> _DAFTAR TUGAS_
1) Dalam tulisan tentang rumah sakit sebagai sumber tawa, Donna jatuh dari kursi ketika sedang melakukan apa?
2) Salin kembali baris-baris pada entri, mulai dari baris yang memuat "The width and height of the screenshot is (566, 492)." sampai dengan baris yang memuat "coord(199,668)".

Monday, February 23, 2009

Rumah Sakit, Sumber Tawa #6: Dari Motor

Dari dua minggu sebelum masa perawatan Donna di rumah sakit, ternyata banyak penderita patah tulang. Dari dokter hingga perawat mempertanyakan hal tersebut, "Kok banyak amat sih yang patah tulang? Lagi musim, ya?"

Dan rupanya, sebagian besar pasien ini memiliki tren penyebab yang sama: jatuh dari motor. Sehingga pertanyaannya lebih menjurus, "Patah kenapa? Jatuh dari motor?"

Biasanya saya yang menjawabkan karena Donna terlalu teler untuk berbicara. Saya sampai merasa seperti penyanyi yang hanya punya dua lagu. Lagu pertama berjudul: "Nggak, jatuh dari kursi."

Pasti langsung disambung dengan pertanyaan berikut, "Dari kursi? Lagi ngapain?"

Muncullah lagu kedua: "Lagi benerin booster antena TV."

Diakhiri dengan koor: "Oooooooooh."

Pada hari keempat, saya sudah eneg dan berusaha mempersingkat ritual itu. Seorang perawat bertanya, "Patah kenapa? Jatuh dari motor?"

"Nggak," jawab saya dan langsung menyambung dengan, "ini jatuh saat memperbaiki booster antena TV."

"Dari motor?" tanya sang perawat, keukeuh.

Kalau iya, itu pasti sudah jadi tulisan paling pertama dalam blog saya mengenai peristiwa ini. Saya sampai berpikir, jangan-jangan penyebab para pasien selama ini jatuh dari motornya memang aneh-aneh. Siapa tahu sebelumnya ada orang jalan menggunakan kruk, bersua dengan pasien lain yang tangannya digips.

"Jatuh dari motor? Sambil ngapain?" tanya pengguna kruk.

"Iya, lagi maen bola," jawab yang digips. "Lo jatuh dari motor kenape?"

"Lagi mandi."

"Ah, cemen!" sela seseorang yang menggunakan kursi dorong. "Gue dong, jatuh dari motor pas lagi maen tenis DAN mandi!"

Catatan pencarian kata dan elemen:
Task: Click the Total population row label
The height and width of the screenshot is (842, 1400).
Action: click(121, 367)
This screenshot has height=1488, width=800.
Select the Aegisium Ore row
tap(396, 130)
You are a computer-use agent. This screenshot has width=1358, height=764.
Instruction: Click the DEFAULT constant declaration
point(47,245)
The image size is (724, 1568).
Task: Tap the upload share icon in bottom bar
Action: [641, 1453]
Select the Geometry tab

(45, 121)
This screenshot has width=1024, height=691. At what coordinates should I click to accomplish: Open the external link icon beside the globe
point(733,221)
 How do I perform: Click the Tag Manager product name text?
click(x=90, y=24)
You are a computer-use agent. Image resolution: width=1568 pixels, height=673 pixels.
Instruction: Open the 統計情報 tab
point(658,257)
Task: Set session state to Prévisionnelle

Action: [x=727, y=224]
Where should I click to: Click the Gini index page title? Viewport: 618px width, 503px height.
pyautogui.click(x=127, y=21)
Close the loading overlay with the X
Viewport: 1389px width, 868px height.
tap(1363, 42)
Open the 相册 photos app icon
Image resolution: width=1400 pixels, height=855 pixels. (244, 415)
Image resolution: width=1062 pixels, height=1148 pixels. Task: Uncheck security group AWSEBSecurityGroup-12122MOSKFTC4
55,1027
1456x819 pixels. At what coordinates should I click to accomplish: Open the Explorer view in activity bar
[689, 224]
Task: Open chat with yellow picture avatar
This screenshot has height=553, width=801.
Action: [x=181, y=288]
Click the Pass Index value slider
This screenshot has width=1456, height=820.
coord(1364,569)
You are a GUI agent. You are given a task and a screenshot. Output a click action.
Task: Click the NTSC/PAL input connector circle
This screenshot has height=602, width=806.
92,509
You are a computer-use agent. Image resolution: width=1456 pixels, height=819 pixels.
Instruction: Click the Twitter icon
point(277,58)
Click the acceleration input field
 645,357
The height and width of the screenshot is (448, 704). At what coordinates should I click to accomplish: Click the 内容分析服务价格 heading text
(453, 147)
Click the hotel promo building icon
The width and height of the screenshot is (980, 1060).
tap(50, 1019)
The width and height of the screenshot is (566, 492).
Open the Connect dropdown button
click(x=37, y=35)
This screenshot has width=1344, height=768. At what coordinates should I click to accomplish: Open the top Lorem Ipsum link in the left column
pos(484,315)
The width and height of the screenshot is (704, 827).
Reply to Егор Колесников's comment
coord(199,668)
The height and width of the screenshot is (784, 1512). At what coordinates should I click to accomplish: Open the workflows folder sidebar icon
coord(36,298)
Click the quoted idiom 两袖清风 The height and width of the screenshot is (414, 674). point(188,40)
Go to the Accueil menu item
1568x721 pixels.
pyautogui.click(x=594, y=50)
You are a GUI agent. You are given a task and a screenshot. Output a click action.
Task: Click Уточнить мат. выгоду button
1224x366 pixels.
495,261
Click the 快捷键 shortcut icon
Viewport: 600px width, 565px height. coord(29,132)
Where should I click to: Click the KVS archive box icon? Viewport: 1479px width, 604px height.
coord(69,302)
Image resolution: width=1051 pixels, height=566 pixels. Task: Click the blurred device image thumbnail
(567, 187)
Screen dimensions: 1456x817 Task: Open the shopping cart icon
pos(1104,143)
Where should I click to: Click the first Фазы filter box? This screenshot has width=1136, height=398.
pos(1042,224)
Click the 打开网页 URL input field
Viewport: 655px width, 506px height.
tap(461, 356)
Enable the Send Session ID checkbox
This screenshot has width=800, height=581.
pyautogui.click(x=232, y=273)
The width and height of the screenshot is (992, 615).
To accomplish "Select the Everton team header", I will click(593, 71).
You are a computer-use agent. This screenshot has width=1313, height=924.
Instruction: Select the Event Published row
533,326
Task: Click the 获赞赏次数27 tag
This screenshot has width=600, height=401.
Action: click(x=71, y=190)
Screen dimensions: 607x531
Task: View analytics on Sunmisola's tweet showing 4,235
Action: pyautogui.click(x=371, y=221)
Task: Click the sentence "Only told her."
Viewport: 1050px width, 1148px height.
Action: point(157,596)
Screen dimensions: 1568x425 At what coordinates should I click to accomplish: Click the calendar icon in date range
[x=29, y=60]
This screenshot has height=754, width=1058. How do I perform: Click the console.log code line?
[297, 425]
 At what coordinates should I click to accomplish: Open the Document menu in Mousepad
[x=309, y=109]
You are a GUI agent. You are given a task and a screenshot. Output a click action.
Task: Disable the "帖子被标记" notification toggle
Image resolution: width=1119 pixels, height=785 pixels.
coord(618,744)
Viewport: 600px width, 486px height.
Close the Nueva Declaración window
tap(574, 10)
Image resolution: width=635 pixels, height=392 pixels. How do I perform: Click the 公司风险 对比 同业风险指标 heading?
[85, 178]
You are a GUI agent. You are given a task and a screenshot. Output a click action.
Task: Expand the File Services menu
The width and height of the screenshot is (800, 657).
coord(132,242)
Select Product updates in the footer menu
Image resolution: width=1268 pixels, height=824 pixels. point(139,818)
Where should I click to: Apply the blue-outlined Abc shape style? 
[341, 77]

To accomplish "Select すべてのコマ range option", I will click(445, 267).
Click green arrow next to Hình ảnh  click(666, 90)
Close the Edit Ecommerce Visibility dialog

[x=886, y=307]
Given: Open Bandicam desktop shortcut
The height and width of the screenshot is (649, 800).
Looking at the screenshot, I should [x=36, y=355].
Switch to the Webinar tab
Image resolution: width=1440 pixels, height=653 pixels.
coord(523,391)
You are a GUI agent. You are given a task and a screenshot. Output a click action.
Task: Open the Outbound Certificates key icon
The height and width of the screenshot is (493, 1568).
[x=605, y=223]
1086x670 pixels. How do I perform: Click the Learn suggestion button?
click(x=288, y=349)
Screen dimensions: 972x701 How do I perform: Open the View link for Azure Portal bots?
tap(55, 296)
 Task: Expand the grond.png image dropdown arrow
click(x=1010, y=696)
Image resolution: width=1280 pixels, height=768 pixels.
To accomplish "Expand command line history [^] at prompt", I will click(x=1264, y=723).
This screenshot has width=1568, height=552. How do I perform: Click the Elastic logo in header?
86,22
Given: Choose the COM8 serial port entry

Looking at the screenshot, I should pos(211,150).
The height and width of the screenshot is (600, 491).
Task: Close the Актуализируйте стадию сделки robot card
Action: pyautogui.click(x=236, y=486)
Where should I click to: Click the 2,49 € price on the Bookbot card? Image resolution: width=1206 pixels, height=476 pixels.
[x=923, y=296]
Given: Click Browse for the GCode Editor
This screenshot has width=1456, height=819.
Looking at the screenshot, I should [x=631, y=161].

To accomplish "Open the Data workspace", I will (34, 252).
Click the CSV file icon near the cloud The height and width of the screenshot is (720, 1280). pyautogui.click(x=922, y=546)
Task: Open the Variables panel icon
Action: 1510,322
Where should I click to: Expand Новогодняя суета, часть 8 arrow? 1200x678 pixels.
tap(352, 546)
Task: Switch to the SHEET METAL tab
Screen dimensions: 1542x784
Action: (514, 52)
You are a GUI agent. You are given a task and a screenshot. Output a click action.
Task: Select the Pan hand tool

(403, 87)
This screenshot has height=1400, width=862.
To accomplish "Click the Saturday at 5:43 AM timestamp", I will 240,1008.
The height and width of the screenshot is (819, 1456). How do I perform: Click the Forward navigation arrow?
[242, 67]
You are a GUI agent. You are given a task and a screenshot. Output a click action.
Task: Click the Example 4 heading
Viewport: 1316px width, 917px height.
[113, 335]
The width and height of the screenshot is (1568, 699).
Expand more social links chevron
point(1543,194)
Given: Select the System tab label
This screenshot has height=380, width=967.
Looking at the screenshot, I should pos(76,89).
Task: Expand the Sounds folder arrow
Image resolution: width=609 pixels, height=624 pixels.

> _JAWABAN SOAL_
1) Donna jatuh ketika sedang memperbaiki booster antena TV.

2)
The width and height of the screenshot is (566, 492).
Open the Connect dropdown button
click(x=37, y=35)
This screenshot has width=1344, height=768. At what coordinates should I click to accomplish: Open the top Lorem Ipsum link in the left column
pos(484,315)
The width and height of the screenshot is (704, 827).
Reply to Егор Колесников's comment
coord(199,668)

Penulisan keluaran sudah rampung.